This is my first post ever on any blog/site i am not a good writer. I am junior ASP.NET software engineer recently i am working in React for front end development.
Yesterday was writing a function in JavaScript for on window closed. function responsibility was to send xhr call to server.
Here is my source code.
// binding beforunload event
componentDidMount() {
if (window.addEventListener) {
window.addEventListener('beforeunload', this.onUnload, false);
} else if (window.attachEvent) {
window.attachEvent('onbeforeunload', this.onUnload);
}
}
// call api function 'unlock'
onUnload() {
unlock();
}
// api
export function unlock(Id) {
return axios
.get(UNLOCK(Id))
.then((data) => data);
}
It was working fine for chrome but it was not working for IE.
I spend a lot of time to debug this issue but did not succeed. after that one of my colleague recommend me to send an sync call to the server because of asynchronous browser did not wait for response. after spend a lot time of arguing with him i implement and it works.
After change async to sync
export function unlock(Id) {
// use jQuery ajax call becaus axios does not provide {async: false} option
window.jQuery.ajax({
type: 'GET',
url: UNLOCK(Id),
async: false,
success(data) {
//code
},
});
}
Discussion
My understanding is when unlock function calls on window close. function should send xhr request to server after that browser tab should be closed.

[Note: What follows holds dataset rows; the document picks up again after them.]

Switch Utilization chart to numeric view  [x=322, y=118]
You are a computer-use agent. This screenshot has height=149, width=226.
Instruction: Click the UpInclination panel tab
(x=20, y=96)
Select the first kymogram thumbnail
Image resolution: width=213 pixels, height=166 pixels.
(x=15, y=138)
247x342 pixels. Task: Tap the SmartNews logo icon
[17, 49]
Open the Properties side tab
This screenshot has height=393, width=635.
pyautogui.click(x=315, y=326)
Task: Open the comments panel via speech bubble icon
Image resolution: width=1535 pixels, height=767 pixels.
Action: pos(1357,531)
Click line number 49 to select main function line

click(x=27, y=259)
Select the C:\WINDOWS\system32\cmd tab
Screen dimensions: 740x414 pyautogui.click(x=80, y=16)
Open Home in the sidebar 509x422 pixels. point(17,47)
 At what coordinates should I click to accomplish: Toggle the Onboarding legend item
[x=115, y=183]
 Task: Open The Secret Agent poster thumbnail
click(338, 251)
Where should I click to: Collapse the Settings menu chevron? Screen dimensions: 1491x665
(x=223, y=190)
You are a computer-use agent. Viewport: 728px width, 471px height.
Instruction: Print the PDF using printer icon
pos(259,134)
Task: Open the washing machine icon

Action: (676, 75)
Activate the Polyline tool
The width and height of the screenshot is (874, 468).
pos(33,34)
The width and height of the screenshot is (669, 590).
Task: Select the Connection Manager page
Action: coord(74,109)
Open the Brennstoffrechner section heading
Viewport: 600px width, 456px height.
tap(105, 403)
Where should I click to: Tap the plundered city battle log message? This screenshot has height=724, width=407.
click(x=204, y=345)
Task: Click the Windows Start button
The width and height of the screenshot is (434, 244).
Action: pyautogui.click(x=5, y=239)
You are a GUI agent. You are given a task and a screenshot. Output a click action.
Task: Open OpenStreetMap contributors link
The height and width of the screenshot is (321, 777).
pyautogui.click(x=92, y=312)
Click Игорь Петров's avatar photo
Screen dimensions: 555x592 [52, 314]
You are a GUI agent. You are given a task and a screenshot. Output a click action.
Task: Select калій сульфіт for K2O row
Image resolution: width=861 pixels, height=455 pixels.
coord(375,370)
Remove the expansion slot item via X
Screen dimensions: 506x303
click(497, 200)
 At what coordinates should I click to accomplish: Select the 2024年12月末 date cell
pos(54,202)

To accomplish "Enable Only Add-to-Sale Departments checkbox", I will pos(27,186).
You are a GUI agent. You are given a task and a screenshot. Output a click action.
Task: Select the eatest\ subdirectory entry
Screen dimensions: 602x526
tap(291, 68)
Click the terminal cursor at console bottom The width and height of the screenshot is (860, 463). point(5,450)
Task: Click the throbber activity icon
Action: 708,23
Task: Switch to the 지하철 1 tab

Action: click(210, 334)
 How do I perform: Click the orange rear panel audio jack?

In my case i don't need the response of xhr call.
Top comments (3)
I think your colleague was more-or-less right.
The HTML Standard says that
beforeunload
is there "in case the page would like to show a warning prompt".Specifically, you can specify a message that the browser should show to the user before the page is closed just in case they didn't mean it:
It isn't meant for doing (possibly long-running) asynchronous tasks like sending network requests.
The HTML5 spec has more detail, specifically around unloading documents.
It undergoes a complex set of tasks as the page unloads, including some network request cleanup, but it does allow for you to start an asynchronous network request in the
beforeunload
event handler — see item 4.That said, I can't find anything specific about in-flight network request cleanup.
It seems likely that your requests works in Chrome because it takes a while to cleanup a document, but IE is faster (or just kills networks requests straight away).
Or, possibly, Chrome is reusing the document (yep, that's a thing) and allowing the request to continue, where IE is not.
This probably also has something todo with tasks and microtasks which is totally out of scope for this reply. The linked post is excellent if you'd like to know more.
All that said,
beforeunload
isn't the right place to be sending network requests, synchronous or not.Bonus fact: we needed something like for TweetDeck.
To avoid the network request issue, we write the data we were planning to send into local storage, synchronously, in the
beforeunload
handler. Then, when the user opens TweetDeck again, we read the data back out of storage and send the request.This only works for a specific kind of request — in our case, some code instrumentation — but it might work for you too!
Hi there, it is not working because Chrome already restrict such functionality: chromestatus.com/feature/466484305...
@erildo Shuli if you don't know the answer please don't comment :) Thanks.